Problem —
Search for the word "agent" in the entries. Each line that holds it should be copied.

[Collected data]
..........

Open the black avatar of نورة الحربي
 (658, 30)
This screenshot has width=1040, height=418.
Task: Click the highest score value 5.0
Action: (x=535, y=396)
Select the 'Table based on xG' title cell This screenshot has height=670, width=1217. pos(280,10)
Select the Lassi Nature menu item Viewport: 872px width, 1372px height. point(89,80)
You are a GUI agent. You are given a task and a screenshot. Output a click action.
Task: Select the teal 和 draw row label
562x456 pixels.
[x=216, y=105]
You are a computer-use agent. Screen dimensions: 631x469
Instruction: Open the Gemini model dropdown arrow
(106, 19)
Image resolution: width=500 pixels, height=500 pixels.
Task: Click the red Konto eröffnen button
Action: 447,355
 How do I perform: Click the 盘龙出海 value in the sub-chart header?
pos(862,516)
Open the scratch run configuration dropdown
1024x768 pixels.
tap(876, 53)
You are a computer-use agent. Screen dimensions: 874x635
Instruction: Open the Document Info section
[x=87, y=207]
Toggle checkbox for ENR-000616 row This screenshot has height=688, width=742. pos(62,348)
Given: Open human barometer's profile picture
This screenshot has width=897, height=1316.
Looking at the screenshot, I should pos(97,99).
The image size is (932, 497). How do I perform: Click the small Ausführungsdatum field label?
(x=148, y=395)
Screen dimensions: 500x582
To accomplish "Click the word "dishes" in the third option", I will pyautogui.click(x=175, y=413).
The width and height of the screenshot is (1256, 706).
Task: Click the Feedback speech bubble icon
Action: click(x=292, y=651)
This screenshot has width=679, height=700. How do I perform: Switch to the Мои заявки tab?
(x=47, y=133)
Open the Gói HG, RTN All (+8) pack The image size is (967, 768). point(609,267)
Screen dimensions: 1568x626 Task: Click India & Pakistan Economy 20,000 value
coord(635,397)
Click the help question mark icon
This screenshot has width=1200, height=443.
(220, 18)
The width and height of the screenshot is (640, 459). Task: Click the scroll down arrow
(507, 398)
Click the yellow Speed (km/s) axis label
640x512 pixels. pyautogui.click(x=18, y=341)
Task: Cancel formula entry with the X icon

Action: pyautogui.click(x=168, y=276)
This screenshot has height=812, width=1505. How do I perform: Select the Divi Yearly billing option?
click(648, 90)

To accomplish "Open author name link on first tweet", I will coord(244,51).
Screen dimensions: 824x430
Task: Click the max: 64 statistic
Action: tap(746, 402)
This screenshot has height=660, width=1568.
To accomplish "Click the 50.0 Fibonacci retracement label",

..........

Response —
You are a GUI agent. You are given a task and a screenshot. Output a click action.
You are a computer-use agent. Screen dimensions: 631x469
You are a computer-use agent. Screen dimensions: 874x635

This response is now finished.